Abstract
Many patients are admitted to the intensive care unit (ICU) for acute intoxication, serious complication of overdose, or withdrawal symptoms of illicit drugs. An acute withdrawal of drugs with addiction potential is associated with a sympathetic overactivity leading to marked psychomimetic disturbances. Acute intoxication or withdrawal of such drugs is often associated with life-threatening complications which require ICU admission and necessitate prolonged sedative analgesic medications, weaning from which is often complicated by withdrawal and other psychomimetic symptoms. Dexmedetomidine, an alpha-2 (α2) agonist, has been used successfully to facilitate withdrawal and detoxification of various drugs and also to control delirium in ICU patients. Herein, we report a case of a chronic opioid abuse (heroin) patient admitted with acute overdose complications leading to a prolonged ICU course requiring sedative–analgesic medication; the drug withdrawal-related symptoms further complicated the weaning process. Dexmedetomidine infusion was successfully used as a sedative–analgesic to control the withdrawal-related psychomimetic symptoms and to facilitate smooth detoxification and weaning from opioid and other sedatives.

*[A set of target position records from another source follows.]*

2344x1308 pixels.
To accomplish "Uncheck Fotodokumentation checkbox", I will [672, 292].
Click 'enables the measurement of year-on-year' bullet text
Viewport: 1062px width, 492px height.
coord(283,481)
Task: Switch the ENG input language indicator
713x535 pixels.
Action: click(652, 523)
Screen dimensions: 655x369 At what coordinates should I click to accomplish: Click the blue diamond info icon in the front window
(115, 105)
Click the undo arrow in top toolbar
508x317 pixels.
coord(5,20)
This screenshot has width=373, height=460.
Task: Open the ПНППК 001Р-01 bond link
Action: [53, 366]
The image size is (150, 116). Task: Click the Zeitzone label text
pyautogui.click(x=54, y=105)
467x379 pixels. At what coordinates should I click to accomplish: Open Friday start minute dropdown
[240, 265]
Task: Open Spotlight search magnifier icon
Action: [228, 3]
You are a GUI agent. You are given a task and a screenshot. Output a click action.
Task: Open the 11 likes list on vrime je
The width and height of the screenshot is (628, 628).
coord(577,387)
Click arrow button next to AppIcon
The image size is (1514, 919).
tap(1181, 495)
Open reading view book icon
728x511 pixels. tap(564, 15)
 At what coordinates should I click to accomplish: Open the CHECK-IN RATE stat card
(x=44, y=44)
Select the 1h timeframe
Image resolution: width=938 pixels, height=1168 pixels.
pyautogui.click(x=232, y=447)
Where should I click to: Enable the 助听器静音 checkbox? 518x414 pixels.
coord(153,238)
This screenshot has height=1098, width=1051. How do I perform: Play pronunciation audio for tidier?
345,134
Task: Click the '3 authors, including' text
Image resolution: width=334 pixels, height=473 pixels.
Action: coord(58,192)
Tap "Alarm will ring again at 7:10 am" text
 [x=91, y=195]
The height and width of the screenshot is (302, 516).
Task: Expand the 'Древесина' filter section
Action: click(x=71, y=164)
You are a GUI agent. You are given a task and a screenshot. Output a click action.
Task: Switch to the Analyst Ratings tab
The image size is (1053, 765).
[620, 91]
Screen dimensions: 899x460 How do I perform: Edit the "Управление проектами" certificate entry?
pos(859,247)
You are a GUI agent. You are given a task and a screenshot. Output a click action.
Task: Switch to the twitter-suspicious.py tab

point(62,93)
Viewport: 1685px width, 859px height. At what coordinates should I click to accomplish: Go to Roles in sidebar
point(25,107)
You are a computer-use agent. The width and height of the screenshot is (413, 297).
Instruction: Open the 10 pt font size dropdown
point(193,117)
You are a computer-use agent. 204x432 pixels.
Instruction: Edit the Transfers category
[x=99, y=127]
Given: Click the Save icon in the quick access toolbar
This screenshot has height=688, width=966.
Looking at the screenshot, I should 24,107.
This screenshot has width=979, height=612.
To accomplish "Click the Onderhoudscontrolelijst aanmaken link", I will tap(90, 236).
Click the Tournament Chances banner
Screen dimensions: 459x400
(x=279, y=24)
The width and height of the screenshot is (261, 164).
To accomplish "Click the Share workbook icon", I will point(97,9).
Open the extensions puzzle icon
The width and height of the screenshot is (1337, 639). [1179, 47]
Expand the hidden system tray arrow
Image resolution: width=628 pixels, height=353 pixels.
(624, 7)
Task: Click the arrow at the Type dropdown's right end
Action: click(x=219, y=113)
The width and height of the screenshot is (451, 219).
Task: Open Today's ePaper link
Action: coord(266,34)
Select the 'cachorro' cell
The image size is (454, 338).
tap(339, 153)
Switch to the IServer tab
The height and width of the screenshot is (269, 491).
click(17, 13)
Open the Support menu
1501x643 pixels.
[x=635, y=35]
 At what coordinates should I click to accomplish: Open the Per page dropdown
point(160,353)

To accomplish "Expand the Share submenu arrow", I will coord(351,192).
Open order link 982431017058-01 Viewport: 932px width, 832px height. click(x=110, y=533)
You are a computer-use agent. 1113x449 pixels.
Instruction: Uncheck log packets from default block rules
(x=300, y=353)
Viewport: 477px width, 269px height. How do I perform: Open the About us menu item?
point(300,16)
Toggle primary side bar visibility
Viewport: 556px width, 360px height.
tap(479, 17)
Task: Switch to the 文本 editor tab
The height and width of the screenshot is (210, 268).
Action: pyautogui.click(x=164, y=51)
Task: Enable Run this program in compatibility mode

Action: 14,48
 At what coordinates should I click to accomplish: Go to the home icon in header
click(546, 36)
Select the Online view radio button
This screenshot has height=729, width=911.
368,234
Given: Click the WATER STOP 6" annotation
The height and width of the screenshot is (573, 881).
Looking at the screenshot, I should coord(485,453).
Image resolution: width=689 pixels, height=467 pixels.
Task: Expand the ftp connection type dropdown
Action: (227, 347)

Keywords: Dexmedetomedine, Facilitate, Opioid dependence, Substance abuse, Withdrawal symptoms
INTRODUCTION
Substance abuse often leads to emergency hospital admission for various life-threatening symptoms. The presenting symptoms are often multiple, misdiagnosed, and often inconsistent because of variable dosage and adulteration of drugs, a mixed intoxication–withdrawal state, and sometimes adverse or idiosyncratic reactions. An acute withdrawal of these illicit drugs is associated with agitation, restlessness, insomnia, generalized muscle and joint pain anxiety, dysphoria, and various psychomimetic disturbances,[1] and most of these symptoms are caused by central nervous system (CNS) hyperactivity and are very distressing which frequently lead to relapse to drug use.[2,3] Acute intoxication and withdrawal of some illicit drugs are often associated with severe and life-threatening complications such as rhabdomyolysis,[4] acute renal failure,[4,5] neurological complication,[5] acute pulmonary edema,[6] ARDS,[6,7] etc., which not only prolonged the intensive care unit (ICU) stay but also made the withdrawal and detoxification process complex. In addition, critically ill patients who received long-term sedative–analgesic therapy in ICU developed functional tolerance and experienced withdrawal symptoms similar to those patients addicted to narcotics, alcohol, or other stimulant drugs.[8–10] So far we do not have standard guidelines or recommendations on the use of sedation-analgesia in patients with drug addiction problems or who are prone to have addiction potential.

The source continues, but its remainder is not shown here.